Viewpoint: FP10 proposal risks weakening Europe’s innovation capacity

20 Nov 2025 | Viewpoint

To compete globally, the EU needs a robust research and innovation budget and a strategy that promotes excellence and collaboration

From left to right: Hans Adolfsson, president of Stockholm University, Annika Östman Wernerson, president of Karolinska Institutet, and Anders Söderholm, president of KTH Royal Institute of Technology.

Europe faces major societal challenges, from climate change and digitalisation to health and security. At the same time, global competition is intensifying, with the US and China leading the way in breakthrough technologies such as AI and quantum technology. For the EU to remain competitive the next EU Framework Programme for research and innovation (FP10) must strengthen, not sideline, the link between research and innovation.

We are therefore concerned about the European Commission’s proposal to move control of a central part of the Framework Programme, Pillar 2, which promotes collaboration across the entire research and innovation system, to a European Competitiveness Fund focused on more market-oriented projects. This would be a strategic mistake that risks weakening the important link between research and innovation, especially in areas where industry is highly dependent on early collaboration with universities, such as pharmaceutical development, advanced materials and manufacturing industries, where companies cannot shoulder the costs and risks of basic research on their own.

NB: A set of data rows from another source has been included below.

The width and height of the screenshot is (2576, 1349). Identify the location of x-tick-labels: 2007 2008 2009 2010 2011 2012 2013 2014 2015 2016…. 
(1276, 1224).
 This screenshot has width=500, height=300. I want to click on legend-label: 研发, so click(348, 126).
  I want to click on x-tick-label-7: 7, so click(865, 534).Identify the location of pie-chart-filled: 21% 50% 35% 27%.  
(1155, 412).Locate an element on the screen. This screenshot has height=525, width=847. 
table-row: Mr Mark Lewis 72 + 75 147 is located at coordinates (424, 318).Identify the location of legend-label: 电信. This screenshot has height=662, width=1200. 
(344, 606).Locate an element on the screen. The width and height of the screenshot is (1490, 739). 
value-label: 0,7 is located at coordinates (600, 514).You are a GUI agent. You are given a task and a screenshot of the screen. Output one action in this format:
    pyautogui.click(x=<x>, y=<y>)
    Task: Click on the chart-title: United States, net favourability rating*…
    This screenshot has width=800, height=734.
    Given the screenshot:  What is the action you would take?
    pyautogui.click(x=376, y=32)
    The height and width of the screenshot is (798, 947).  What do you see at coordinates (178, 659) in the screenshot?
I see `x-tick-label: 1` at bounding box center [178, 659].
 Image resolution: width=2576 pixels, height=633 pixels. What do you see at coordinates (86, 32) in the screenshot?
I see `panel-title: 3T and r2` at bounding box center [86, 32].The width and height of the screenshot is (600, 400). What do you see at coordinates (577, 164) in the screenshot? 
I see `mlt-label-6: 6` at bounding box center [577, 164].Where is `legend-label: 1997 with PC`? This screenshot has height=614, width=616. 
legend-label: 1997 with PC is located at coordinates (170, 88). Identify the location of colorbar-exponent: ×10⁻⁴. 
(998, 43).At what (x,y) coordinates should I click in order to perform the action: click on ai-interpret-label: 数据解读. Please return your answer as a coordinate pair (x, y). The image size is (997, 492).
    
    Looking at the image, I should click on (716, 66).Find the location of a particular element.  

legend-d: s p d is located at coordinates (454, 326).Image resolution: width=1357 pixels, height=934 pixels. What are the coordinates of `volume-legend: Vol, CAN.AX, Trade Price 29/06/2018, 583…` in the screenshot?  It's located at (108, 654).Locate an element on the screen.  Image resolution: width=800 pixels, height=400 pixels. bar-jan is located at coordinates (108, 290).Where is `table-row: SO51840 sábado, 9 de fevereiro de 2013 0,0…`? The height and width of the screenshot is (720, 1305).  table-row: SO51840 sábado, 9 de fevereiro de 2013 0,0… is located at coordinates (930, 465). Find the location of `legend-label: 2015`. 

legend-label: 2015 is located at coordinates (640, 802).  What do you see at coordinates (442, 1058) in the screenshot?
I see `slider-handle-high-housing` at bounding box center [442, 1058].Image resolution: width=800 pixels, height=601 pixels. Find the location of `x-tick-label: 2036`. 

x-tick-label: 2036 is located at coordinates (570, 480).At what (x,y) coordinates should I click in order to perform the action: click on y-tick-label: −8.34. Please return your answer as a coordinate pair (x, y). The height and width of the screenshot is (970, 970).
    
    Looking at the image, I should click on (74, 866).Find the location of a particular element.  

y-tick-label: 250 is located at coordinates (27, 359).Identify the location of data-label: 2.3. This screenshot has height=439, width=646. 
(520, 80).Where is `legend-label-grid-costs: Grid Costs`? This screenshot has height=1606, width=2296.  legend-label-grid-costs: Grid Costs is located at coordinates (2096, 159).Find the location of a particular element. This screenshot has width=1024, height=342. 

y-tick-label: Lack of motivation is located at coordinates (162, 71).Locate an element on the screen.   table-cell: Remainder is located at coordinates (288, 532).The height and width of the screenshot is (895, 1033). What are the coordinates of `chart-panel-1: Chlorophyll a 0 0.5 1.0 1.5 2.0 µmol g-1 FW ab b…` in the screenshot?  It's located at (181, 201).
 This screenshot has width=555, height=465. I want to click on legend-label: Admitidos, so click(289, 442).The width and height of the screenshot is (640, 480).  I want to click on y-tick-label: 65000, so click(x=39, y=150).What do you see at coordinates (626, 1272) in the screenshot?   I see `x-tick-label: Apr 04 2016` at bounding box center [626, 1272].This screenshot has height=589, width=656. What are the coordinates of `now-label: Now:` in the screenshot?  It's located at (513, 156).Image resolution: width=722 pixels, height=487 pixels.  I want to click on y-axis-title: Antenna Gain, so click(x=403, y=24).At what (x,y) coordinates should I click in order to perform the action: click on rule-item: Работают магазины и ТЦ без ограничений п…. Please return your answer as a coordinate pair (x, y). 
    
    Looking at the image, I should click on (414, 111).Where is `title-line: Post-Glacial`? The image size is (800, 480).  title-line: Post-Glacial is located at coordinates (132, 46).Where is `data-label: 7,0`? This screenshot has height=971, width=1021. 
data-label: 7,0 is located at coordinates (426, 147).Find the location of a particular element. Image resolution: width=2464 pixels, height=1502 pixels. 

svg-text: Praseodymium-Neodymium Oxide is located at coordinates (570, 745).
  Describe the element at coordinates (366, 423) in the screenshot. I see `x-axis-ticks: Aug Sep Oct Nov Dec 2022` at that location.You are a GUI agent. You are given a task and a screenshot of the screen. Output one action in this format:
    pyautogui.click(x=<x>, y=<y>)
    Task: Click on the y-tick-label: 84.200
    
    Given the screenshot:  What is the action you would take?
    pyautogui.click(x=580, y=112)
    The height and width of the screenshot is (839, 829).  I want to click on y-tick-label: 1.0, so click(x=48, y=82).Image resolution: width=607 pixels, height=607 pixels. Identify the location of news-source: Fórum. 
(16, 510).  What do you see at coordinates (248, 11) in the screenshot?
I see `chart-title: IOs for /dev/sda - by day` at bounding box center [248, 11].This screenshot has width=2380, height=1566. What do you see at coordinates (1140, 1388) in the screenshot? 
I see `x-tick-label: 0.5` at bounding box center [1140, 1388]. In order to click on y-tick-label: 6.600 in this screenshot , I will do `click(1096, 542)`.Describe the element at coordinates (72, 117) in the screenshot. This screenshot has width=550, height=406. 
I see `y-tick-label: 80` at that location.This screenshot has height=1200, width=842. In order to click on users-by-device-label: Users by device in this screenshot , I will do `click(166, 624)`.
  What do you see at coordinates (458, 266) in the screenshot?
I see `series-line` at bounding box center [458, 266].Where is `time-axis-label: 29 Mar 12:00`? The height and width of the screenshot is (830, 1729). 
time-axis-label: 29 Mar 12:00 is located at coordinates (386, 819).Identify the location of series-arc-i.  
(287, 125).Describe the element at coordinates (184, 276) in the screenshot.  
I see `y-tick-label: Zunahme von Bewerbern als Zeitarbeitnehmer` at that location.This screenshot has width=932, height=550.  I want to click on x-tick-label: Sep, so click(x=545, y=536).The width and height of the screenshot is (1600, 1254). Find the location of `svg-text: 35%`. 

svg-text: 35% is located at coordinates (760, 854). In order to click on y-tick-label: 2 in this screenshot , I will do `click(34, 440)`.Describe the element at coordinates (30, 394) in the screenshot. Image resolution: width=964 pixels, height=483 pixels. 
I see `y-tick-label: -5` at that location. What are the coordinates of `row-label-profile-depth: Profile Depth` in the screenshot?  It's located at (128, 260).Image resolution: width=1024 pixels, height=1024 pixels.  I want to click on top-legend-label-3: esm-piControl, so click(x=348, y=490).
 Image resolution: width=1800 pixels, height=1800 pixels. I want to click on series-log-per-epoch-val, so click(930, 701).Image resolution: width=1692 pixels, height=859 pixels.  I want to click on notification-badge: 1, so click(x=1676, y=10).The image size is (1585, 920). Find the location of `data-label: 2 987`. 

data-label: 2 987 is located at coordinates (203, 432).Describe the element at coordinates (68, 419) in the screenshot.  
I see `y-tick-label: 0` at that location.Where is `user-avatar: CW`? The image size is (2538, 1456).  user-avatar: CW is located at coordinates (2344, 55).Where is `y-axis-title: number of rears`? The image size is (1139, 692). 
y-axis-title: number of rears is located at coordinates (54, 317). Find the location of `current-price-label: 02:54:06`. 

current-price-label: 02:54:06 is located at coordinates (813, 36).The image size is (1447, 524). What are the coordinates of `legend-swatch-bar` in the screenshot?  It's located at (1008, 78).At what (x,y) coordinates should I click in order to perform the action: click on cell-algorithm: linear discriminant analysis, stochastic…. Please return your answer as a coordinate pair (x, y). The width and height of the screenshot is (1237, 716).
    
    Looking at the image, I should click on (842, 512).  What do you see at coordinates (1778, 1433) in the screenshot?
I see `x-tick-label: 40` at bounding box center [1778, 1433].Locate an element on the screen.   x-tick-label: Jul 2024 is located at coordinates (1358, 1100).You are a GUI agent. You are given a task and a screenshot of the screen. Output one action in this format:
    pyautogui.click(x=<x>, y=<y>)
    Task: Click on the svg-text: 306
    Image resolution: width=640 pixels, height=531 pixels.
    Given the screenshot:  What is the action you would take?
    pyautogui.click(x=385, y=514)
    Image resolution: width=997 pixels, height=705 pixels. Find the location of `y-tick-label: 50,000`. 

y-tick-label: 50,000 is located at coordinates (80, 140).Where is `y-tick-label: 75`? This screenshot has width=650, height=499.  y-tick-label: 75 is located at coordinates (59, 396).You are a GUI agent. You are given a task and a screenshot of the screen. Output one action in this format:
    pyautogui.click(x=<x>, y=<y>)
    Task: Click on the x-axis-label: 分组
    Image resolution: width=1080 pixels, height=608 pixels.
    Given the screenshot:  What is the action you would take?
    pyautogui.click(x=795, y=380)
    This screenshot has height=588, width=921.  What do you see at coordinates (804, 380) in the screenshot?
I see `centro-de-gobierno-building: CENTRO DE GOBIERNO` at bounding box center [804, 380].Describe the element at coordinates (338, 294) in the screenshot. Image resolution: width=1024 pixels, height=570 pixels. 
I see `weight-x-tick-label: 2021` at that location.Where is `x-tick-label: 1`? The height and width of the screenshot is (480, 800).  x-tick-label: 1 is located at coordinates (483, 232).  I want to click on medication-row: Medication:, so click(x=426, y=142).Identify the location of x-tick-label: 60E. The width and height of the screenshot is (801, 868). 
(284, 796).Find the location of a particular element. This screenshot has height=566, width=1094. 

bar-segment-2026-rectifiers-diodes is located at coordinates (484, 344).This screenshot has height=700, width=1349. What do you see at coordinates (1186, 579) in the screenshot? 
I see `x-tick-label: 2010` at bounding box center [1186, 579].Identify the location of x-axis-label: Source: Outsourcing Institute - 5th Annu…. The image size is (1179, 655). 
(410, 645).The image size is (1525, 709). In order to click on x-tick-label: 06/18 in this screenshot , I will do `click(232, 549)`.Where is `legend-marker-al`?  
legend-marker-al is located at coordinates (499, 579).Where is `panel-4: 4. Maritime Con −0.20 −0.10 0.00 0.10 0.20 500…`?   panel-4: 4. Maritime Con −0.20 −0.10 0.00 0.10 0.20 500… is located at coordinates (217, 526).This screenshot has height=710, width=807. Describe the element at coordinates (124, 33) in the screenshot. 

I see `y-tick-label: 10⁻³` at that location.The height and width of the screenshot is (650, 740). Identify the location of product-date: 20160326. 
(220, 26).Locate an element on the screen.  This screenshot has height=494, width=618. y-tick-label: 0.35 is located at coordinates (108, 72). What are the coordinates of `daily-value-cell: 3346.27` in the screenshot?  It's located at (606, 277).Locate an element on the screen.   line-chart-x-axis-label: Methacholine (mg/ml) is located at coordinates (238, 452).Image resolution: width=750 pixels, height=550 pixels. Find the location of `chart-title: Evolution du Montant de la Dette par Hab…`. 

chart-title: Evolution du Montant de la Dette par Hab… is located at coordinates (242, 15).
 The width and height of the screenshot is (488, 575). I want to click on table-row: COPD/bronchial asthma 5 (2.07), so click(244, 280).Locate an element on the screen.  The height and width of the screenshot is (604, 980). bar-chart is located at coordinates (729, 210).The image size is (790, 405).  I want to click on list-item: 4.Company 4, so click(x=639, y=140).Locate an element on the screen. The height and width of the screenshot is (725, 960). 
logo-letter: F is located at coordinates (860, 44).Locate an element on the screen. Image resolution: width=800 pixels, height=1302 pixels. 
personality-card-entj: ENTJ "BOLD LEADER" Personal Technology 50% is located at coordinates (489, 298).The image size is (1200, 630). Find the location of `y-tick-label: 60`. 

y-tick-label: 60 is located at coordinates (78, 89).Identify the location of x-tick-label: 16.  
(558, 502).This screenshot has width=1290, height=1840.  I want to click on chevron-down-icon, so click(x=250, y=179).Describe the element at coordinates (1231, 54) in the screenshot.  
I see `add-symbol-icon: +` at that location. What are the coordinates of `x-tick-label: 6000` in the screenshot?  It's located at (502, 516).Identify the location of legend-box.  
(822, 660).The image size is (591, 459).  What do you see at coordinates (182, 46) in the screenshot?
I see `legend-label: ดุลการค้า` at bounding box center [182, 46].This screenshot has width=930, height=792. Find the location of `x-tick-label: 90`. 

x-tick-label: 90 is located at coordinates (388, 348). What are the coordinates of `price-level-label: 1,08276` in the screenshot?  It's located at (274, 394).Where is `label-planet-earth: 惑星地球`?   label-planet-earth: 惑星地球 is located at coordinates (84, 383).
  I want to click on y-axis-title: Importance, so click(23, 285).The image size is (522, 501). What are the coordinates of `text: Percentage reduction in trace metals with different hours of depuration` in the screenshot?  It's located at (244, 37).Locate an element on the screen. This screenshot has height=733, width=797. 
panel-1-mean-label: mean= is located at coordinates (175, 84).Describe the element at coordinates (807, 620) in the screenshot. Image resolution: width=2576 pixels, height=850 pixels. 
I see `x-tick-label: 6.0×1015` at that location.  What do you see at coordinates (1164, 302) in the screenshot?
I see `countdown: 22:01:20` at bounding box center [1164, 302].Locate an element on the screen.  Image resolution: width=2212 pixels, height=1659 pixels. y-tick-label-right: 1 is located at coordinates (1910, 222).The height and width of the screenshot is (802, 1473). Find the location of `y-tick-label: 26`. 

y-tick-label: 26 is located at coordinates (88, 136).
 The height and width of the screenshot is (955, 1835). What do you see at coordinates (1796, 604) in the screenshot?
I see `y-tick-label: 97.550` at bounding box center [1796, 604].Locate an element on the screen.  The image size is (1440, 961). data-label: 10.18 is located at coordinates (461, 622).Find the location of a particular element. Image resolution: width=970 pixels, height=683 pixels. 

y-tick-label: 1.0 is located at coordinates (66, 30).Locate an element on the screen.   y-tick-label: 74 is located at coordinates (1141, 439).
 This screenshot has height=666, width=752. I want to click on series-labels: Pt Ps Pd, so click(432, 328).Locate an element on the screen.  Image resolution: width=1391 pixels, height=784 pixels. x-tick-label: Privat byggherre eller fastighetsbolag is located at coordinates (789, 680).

Investments in scaling up businesses and market introduction are certainly needed in Europe, but they should not come at the expense of collaboration in the early stages of the innovation chain, where researchers, companies and other stakeholders develop new solutions and share risk. Then we risk losing a unique arena where Europe’s leading researchers and companies jointly build the knowledge base that enables innovation and opens up new market opportunities.

A competitive industry depends not only on support at the end of the development chain, but also in the early stages, where competing companies work together to develop new methods, data and technologies that entire industries and societies can use as a foundation for innovation. We must therefore urgently increase investments in excellent research and strengthen the transfer of knowledge from universities to society and industry. 

The Commission proposal to reinforce FP10 with a budget of €175 billion is welcome, but not sufficient. To maintain Europe's global competitiveness both now and in the future, FP10 must have a budget that keeps pace with major global competitors, and precompetitive, collaborative research and innovation funding should be one of the programme´s cornerstones. 

Mario Draghi, former president of the European Central Bank and one of the architects behind the EU’s competitiveness plan, has recommended a FP10 budget of €200 billion. Manuel Heitor, the chair of the Commission Expert Group on the Interim Evaluation of Horizon Europe, has stated that for Europe to become a research, technology and innovation leader the budget needs to be at least €220 billion.

The decisions now being made about FP10 will shape Europe’s innovation capacity for decades to come. The EU should speak clearly for research excellence and collaboration across academia, industry and society, and: 

  • Adopt a €220 billion FP10 budget for Europe to become a research, technology and innovation leader.
  • Earmark these funds for research, so they cannot be reallocated to other policy areas.
  • Strengthen collaboration between academia, industry and society in FP10, with particular emphasis on precompetitive collaboration that lays the groundwork for new innovations.

Hans Adolfsson, is president of Stockholm University; Annika Östman Wernerson, is president of Karolinska Institutet; Anders Söderholm, is president of KTH Royal Institute of Technology.